ObjectSecurity today announced that it has been awarded “America West Regional Finalist 2009” in the “Most Promising Security Start-up Category” for their OpenPMF™ product by the Global Security Challenge.
Developed since 2000, OpenPMF™ is a security extension for application development tools that makes application security manageable, cheaper, and less risky. It helps security professionals and application developers automatically secure today’s large, interconnected, rapidly evolving applications (e.g. SOA with BPM, Cloud, legacy). OpenPMF uniquely minimizes the security maintenance cost even for agile applications and workflows. It also automatically enforces and monitors security, an important element of SOA governance. It ties into development tools, which makes it a critical element of a secure application development lifecycle and IT best practices – dealing with policy abstraction, externalization, authoring, automation, enforcement, monitoring, and verification. OpenPMF is award-winning, patent-pending, proven and standards-based technology, with deployments including US Navy & Air Force & a European air traffic control simulation & training project.
1. Save time and money
Security professionals focus on security
Application professionals focus on the application
Automatically generate & update application security policies
2. Adopt security easily & flexibly
Development tool integration out of the box (Eclipse & Intalio)

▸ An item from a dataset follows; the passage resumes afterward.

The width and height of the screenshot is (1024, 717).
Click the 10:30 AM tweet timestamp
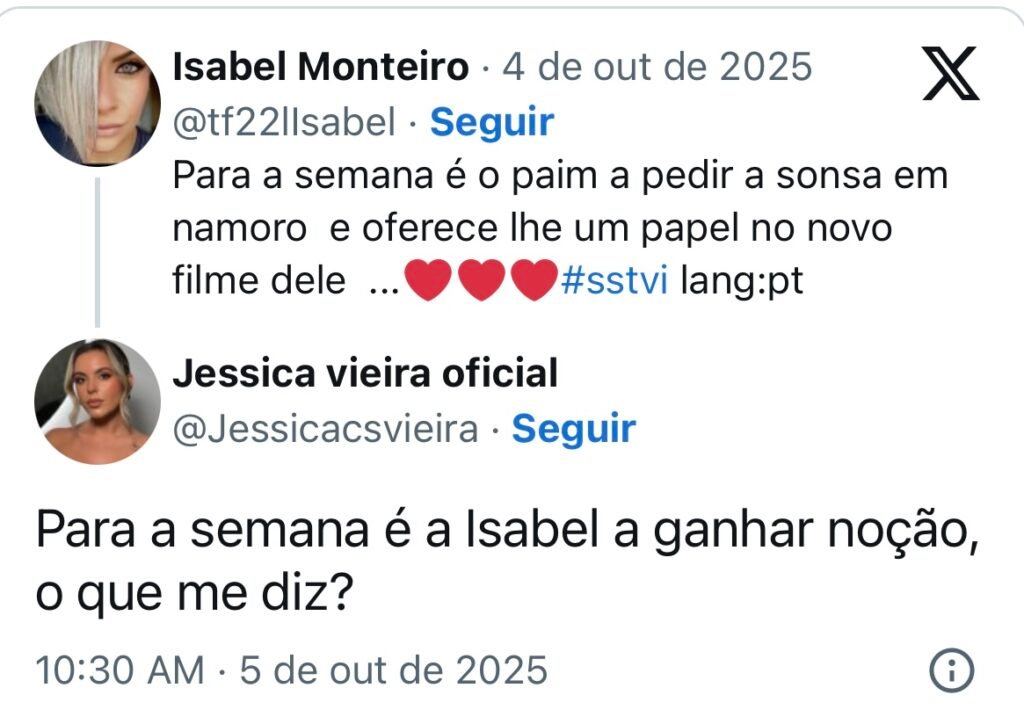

Multiple licensing alternatives and gradual adoption options
No security expertise required
3. Align business & security, improved proactive security & agility
Removes technology and security silos, and reuses legacy
Security & development separated, but linked via policy
Comprehensive, fine-grained security monitoring & auditing
OpenPMF significantly simplifies security policy management thanks to its innovative model-driven security approach. It reduces cost/effort, aligns business and IT, enables secure IT agility, and enhances security. OpenPMF also includes multi-platform enforcement and monitoring. It offers far better flexibility and manageability than traditional identity management and authorization management solutions.